Defining and improving the genome-wide specificities of CRISPR-Cas9 nucleases

Abstract

CRISPR-Cas9 RNA-guided nucleases are a transformative technology for biology, genetics and medicine owing to the simplicity with which they can be programmed to cleave specific DNA target sites in living cells and organisms. However, to translate these powerful molecular tools into safe, effective clinical applications, it is of crucial importance to carefully define and improve their genome-wide specificities. Here, we outline our state-of-the-art understanding of target DNA recognition and cleavage by CRISPR-Cas9 nucleases, methods to determine and improve their specificities, and key considerations for how to evaluate and reduce off-target effects for research and therapeutic applications.

Figure 1 |. Targeted methods for defining off-target cleavage effects.

a An early method for identifying off-target effects was computational prediction off off-target sites followed by targeted analysis by mismatch cleavage assay like T7E1 or high-throughput sequencing. The limitation of these approaches are that they are biased by the assumptions made by computational predictions about the sequence features at off-target sites: to narrow the scope of the sites examined, only in silico-predicted sites are interrogated, thus leaving additional genuine off-target sites undetected. b In vitro site selection of partially randomized libraries. Concatameric libraries are generated by rolling circle amplification of circularized oligonucleotide templates. Cleavage of libraries results in members with newly available ends compatible for ligation with adapters (blue and red) for high-throughput sequencing. Part b is adapted from reference.

Figure 2 |. Genome-wide methods for defining off-target cleavage effects.

a | IDLV capture. Integration defective lentiviruses (IDLVs; green) are integrated with a selectable marker into sites of nuclease-induced double-stranded breaks (DSBs) in living cells. Integration sites are recovered by ligation-adapter-mediated LAM-PCR, followed by high-throughput sequencing^,. b | Genome-wide unbiased identification of DSBs enabled by sequencing (GUIDE-seq). An end-protected short double-stranded oligodeoxynucleotide (dsODN) is efficiently integrated into sites of nuclease-induced DSBs in living cells. This short sequence is used for tag-specific amplification followed by high-throughput sequencing to identify off-target cleavage sites. c | High-throughput genome-wide translocation sequencing (HTGTS).
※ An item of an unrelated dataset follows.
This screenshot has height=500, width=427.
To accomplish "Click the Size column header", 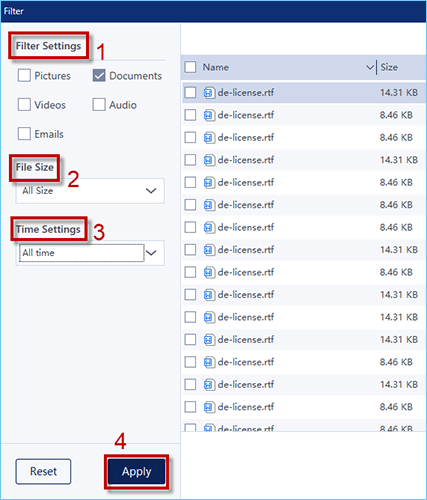I will 389,67.
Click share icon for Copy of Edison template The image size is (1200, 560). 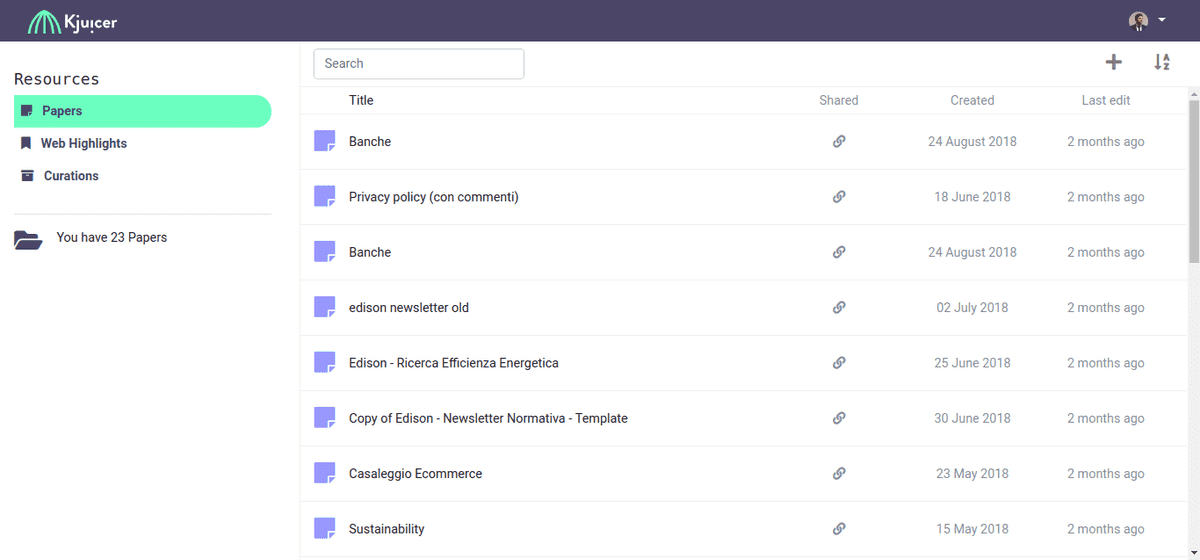(839, 418)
Two nucleases are expressed in a cell, to generate a ‘prey’ and ‘bait’ DSB. Using a biotinylated primer designed against the bait DSB junction, translocations between ‘prey’ and ‘bait’ are recovered by LAM-PCR for high-throughput equencing. Off-target cleavage sites are identified by analysis of these translocation junctions. d | Breaks labeling, enrichment on streptavidin and next-generation sequencing (BLESS^,). Nuclease-treated cells are fixed, intact nuclei are isolated, permeabilized, and sequencing adapters are ligated in situ to transient nuclease-induced DSBs. Adapter-ligated fragments are enriched and amplified for high-throughput sequencing. Part d is adapted from reference. e | Digenome-seq. Genomic DNA is isolated from cells and treated with Cas9 nuclease in vitro. Sequencing adapters are ligated and high-throughput sequencing is performed at standard whole-genome sequencing coverage.
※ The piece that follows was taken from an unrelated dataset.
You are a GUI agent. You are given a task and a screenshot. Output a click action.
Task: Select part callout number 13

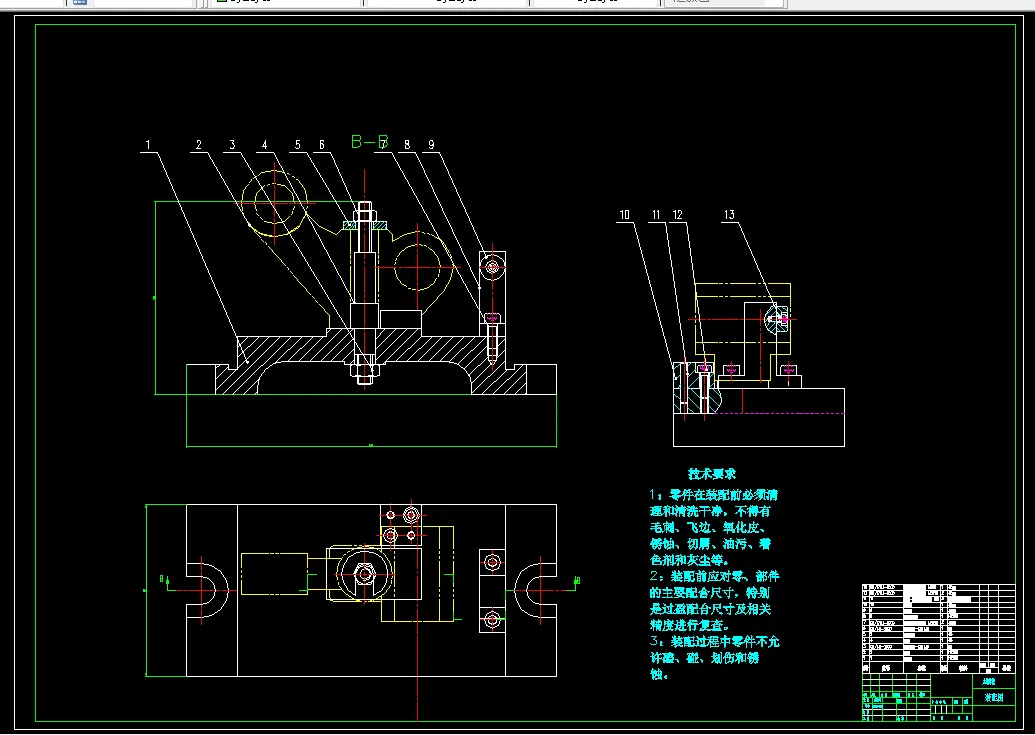click(x=729, y=215)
Figure 3 |. Methods for improving specificity.

a | Truncated guide RNAs (tru-gRNAs). Cas9 is directed by gRNAs that are truncated by 2–3 nucleotides on the 5 end. b | gRNA extensions. Cas9 is directed by a gRNA with 2 additional G nucleotides appended to the 5 end. c | Paired nickases. One of the 2 nuclease domains of Cas9 is catalytically inactivated to make an enzymatically active nickase. Co-localization of a pair of nickases oriented in a ‘PAM-out’ orientation, with each nickase independently nicking one strand, results in efficient DSBs^,. Part c is adapted from reference. d | Dimeric RNA-guided FokI-dCas9 nucleases (RFNs). Catalytically inactivated Cas9 (dCas9) is fused to dimerization-dependent FokI non-specific nuclease domain. A pair of FokI-dCas9 monomers oriented in a ‘PAM-out’ orientation mediates efficient DSBs^,. Part d is adapted from reference. e | Engineered Cas9 variants. Cas9 variants are engineered with reduced non-specific DNA interations with the target (SpCas9-HF1) or non-target (eSpCas9 1.1) strands. For further details see the main text and Table 1.